Data records.
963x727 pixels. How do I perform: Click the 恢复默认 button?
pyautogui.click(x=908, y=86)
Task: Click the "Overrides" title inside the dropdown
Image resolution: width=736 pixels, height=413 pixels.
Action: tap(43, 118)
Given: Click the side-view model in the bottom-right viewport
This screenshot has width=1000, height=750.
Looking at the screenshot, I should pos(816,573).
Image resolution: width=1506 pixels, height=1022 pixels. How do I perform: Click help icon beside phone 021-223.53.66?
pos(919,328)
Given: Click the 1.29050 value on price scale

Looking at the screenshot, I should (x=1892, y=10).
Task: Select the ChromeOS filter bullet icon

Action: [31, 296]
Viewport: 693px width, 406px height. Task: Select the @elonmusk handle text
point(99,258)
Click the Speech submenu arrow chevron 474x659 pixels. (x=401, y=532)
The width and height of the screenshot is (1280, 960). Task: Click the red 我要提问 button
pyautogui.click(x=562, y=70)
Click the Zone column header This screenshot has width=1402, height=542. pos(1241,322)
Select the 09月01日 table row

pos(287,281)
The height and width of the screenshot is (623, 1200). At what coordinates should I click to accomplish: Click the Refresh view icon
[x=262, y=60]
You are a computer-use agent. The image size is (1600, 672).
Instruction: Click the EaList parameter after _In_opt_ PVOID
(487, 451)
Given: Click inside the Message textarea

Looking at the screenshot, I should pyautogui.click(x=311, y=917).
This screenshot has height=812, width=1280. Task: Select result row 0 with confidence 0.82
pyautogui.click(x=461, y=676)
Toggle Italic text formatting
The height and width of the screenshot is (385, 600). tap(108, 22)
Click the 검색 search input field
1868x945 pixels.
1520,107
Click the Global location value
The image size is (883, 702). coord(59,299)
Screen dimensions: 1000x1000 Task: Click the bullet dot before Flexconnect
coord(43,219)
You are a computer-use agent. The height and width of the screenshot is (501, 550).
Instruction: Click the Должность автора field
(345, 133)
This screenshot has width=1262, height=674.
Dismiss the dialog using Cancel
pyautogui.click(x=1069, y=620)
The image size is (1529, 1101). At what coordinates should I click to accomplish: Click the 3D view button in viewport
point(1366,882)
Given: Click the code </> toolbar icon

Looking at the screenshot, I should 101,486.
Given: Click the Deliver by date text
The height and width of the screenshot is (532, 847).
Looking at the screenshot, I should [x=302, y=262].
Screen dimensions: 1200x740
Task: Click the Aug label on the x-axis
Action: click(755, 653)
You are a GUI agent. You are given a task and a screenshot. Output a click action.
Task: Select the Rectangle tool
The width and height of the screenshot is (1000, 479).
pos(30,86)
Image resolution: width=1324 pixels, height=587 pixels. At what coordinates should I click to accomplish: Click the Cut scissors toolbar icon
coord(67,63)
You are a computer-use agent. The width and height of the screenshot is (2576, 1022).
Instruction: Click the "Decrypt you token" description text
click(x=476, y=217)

Exercise description. Write out, exactly as they appear, the lines from the one containing "Given: Click the Deliver by date text" through the last line of the records above, both included, and nothing more.

Response for this exercise.
Given: Click the Deliver by date text
The height and width of the screenshot is (532, 847).
Looking at the screenshot, I should [x=302, y=262].
Screen dimensions: 1200x740
Task: Click the Aug label on the x-axis
Action: click(755, 653)
You are a GUI agent. You are given a task and a screenshot. Output a click action.
Task: Select the Rectangle tool
The width and height of the screenshot is (1000, 479).
pos(30,86)
Image resolution: width=1324 pixels, height=587 pixels. At what coordinates should I click to accomplish: Click the Cut scissors toolbar icon
coord(67,63)
You are a computer-use agent. The width and height of the screenshot is (2576, 1022).
Instruction: Click the "Decrypt you token" description text
click(x=476, y=217)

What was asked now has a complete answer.